Co-founder of UK’s premiere Moody Blues tribute band, Blue Onyx back in 2006 Steve Hutchinson is well versed when it comes to music and performing. Ray Thomas, retired founder member of the Moody Blues even called Steve’s voice “great” after seeing him perform. However, when that came to an end several years later, he decided he had to continue-on with music. Come 2014 he dropped a couple records, including a Christmas album. Now he’s back with his latest, This August Night. “Timeless Wonder” reached the semi-finals of the 2016 US Song of the Year.And that’s the track in which the whole album is built around, so it best fits in the opening slot. I’m not saying it’s the best track on the album though, I’m just saying it edges more of them than not. There’s others that rival or maybe even top it. But it’s important to focus on “Timeless Wonder” for all it’s worth. This isn’t your daddy’s easy listening or soft rock. It’s jazz and pop infused rock at its finest, with the saxophone topping it all off nicely. The vocals and lyrics meet seamlessly for an overall soothing track that anyone would be proud of. There are no flaws in this song.

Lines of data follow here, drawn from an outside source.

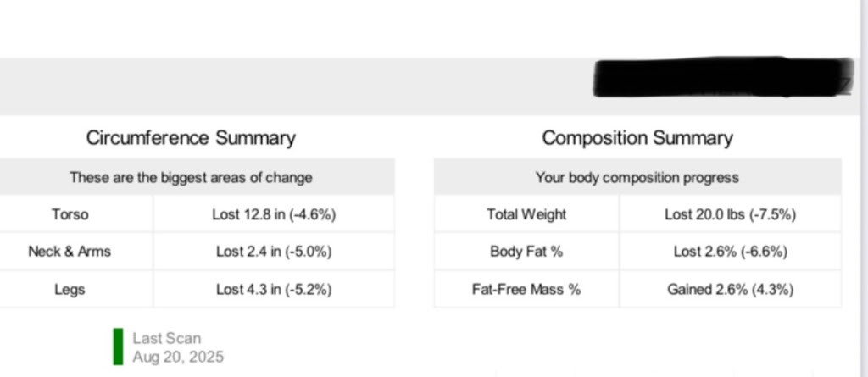
Task: Click the Body Fat value Lost 2.6%
Action: [x=730, y=252]
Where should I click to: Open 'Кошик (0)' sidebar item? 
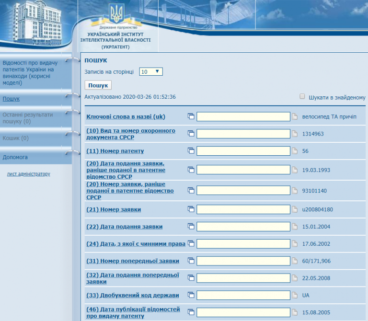15,138
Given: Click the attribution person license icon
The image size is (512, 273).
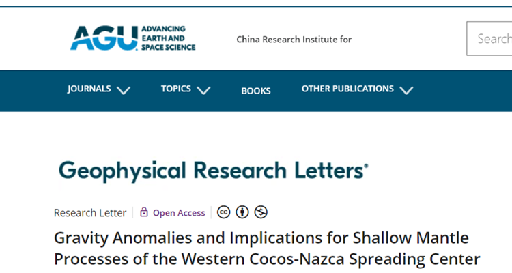Looking at the screenshot, I should pos(242,212).
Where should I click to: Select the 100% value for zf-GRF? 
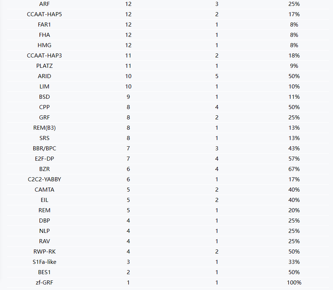point(294,283)
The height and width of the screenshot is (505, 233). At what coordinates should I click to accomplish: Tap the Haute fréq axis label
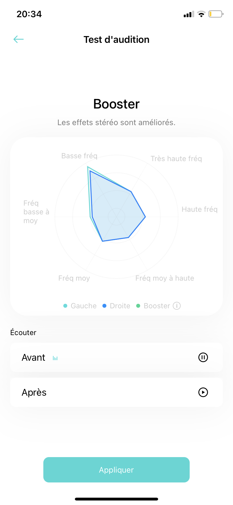click(200, 209)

The next track, “And So It Goes” doesn’t eclipse any of the same magic, but it keeps the mood intact. And the songwriting quality can’t be denied, so it holds its place up very well after such a grand opening. It’s just a little flat by comparison. Getting back on track with the slower-paced “Truth And Lies” as it follows a narrative vocal pattern that keeps you interested the whole time. It’s all about life itself being full of both the truth and the lies we all see, hear and feel. A few shapes and sizes are described to comprehend the heaviness of it all, while it is still delivered in a light-hearted manner.

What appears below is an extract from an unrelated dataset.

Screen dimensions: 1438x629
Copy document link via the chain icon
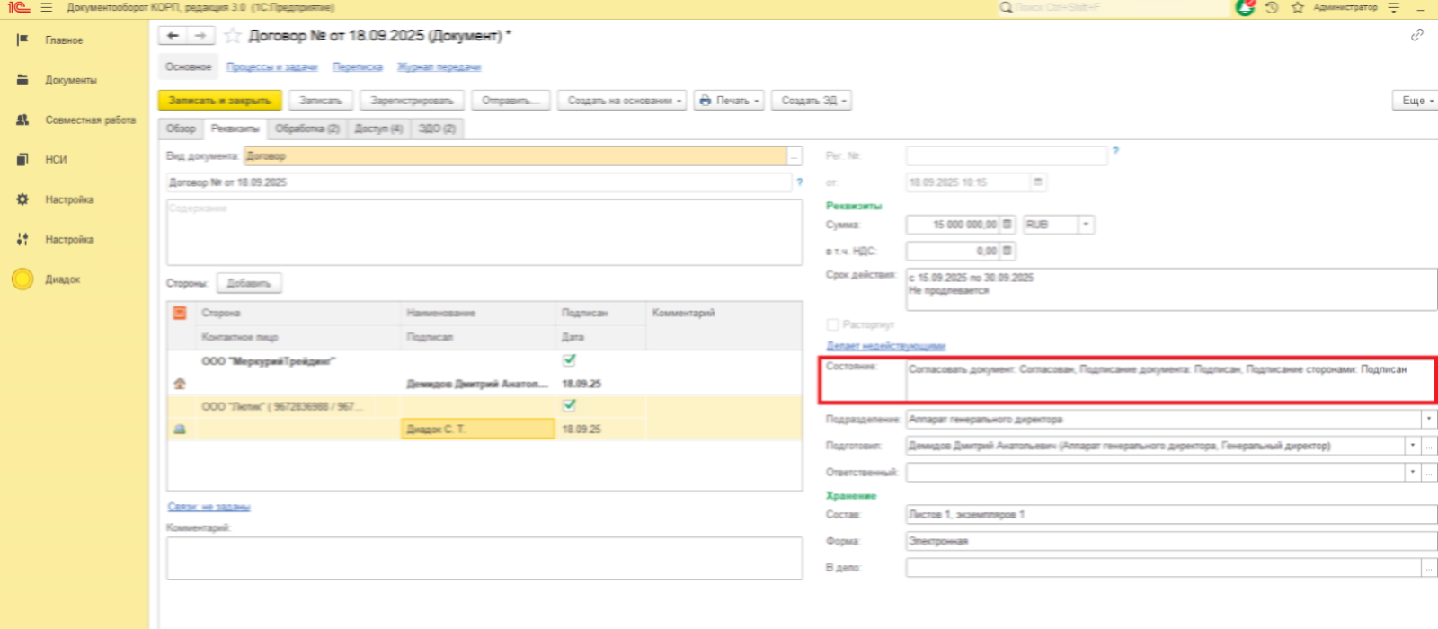[1417, 35]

“Going For The Gold” sounds like an anthem for the Olympics or any situation where high stakes apply. But it’s an inspiring song for all purposes and that’s evident by the second verse. This is excellent, especially if you like anthems. Steve Hutchinson writes home a winner with this, as I can imagine it opening any game or even being performed at one. And things stay the course with a song entitled “Life Begins At 50” and as the lyrics go, “and anywhere else.” This is one of the more inspirational songs as well, which make the two a perfect little enjoyable combo.
Things get “Bittersweet” with a sweeping acoustic ballad that keeps the mix flowing just right, and features some of the best vocal work behind it. It’s not the highest but also not the lowest time on the disc, and neither is “Might As Well be You” because they’re as good as the rest of the tracks, they just take a small break between a lot more action to be had. But “Never Going To Be The Same” and “August” answer back with two of the best efforts on offer. They’re the featured tracks along with the award winning opening cut. I found those three to be most extraordinary, and the rest to check out perfectly around them.